Unfortunately, the article offers scant authority, and a search on Google reveals little else on the subject from the commonwealth world.
In the US, however, there seems to be have been much more consideration of the issue (at least according to my Google search results). Despite recent controversies surrounding the backdating of executive stock options, the general attitude in the US is that backdating is not wrong (or right), per se.
In this Law.com article, the author writes:
“Backdating by itself is not generally, at least with respect to private agreements, illegal. Rather, it is the use of the backdated documents by the parties or their counsel that may violate the law.”
The US approach seems to be founded on the principle that parties to an agreement (or deed) are free to agree that the document is to take effect prior to the date of execution – this is often denoted by dating the document “as of” the earlier date.
In Grubb & Ellis Company v. Bradley Real Estate Trust, the US Court of Appeals (7th Cir. 1990) held that:
“Illinois courts have, in the past, permitted the “relation back” theory of contract effectiveness: that is, contractual terms may be effective for a period before the contract is executed, so long as such coverage is clear from the face of the contract:
In the law of contracts, it is elementary that ordinarily a contract speaks from the day of its date, regardless of when it was executed and delivered. It is of common occurrence in connection with deeds, leases and other contracts that, while they are not in effect at all and have no legal existence until delivered, yet, in respect to the date of delivery, they, in point of commencement, relate back or commence in the future. Such relation back or forward contravenes no principle of law and is determined by the intent of the parties as deduced from the instrument itself.”
As a practical matter, the proper date to put on an agreement is something that corporate counsel is likely to have to make a judgment call on quite often. This is because documents take time to draft, negotiate and execute. It would not be uncommon for there to be a lapse of days or even weeks between the time commercial terms are agreed and the date of final contract execution.
The commonwealth-trained (and more prudent) approach would be to insert the date only when the last party has signed and to use a date no earler than the date of that last signature. This should cover the majority of cases that come across corporate counsel’s desk.

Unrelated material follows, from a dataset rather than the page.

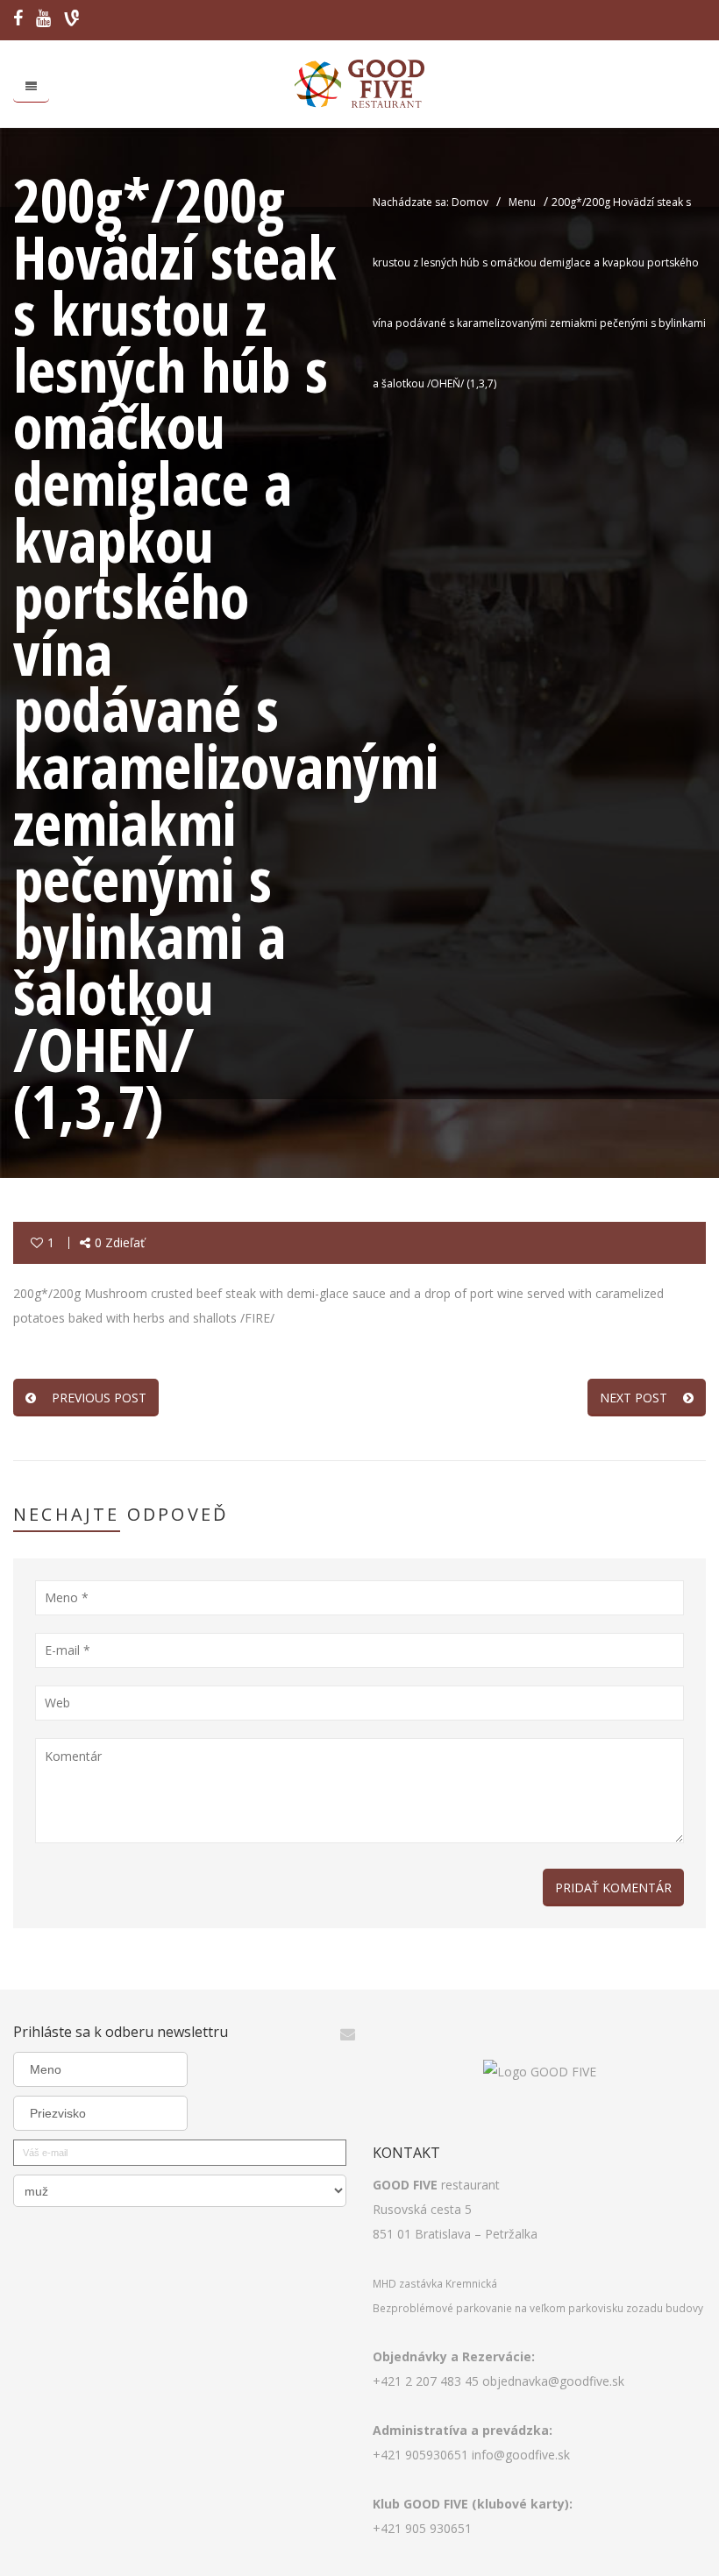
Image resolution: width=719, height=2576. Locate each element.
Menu (522, 202)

For those instances where a document is intended to take effect retroactively, you should:
- Assess whether the backdating is intended to deceive or harm third parties (including government and regulatory bodies). Only proceed if the answer is no.
- Ascertain if the backdating would violate a law or adversely affect the rights of third parties (including government and regulatory bodies). Only proceed if the answer is no.
- Check your instincts. If something doesn’t feel right, consult another lawyer, external counsel or your professional association.
- If you decide to proceed, always give full disclosure, either by adopting “as of” dating or reciting in the document body that it is intended to have retroactive effect. Also allow for a “date” line in the execution blocks, so that any discrepancies between the dates will be apparent on the face of the document and any suggestion of concealment or deception can be defended.
Most of the suggestions above are derived from this excellent article by Kwall and Duhl, which delves into the subject in detail (albeit from a US law perspective).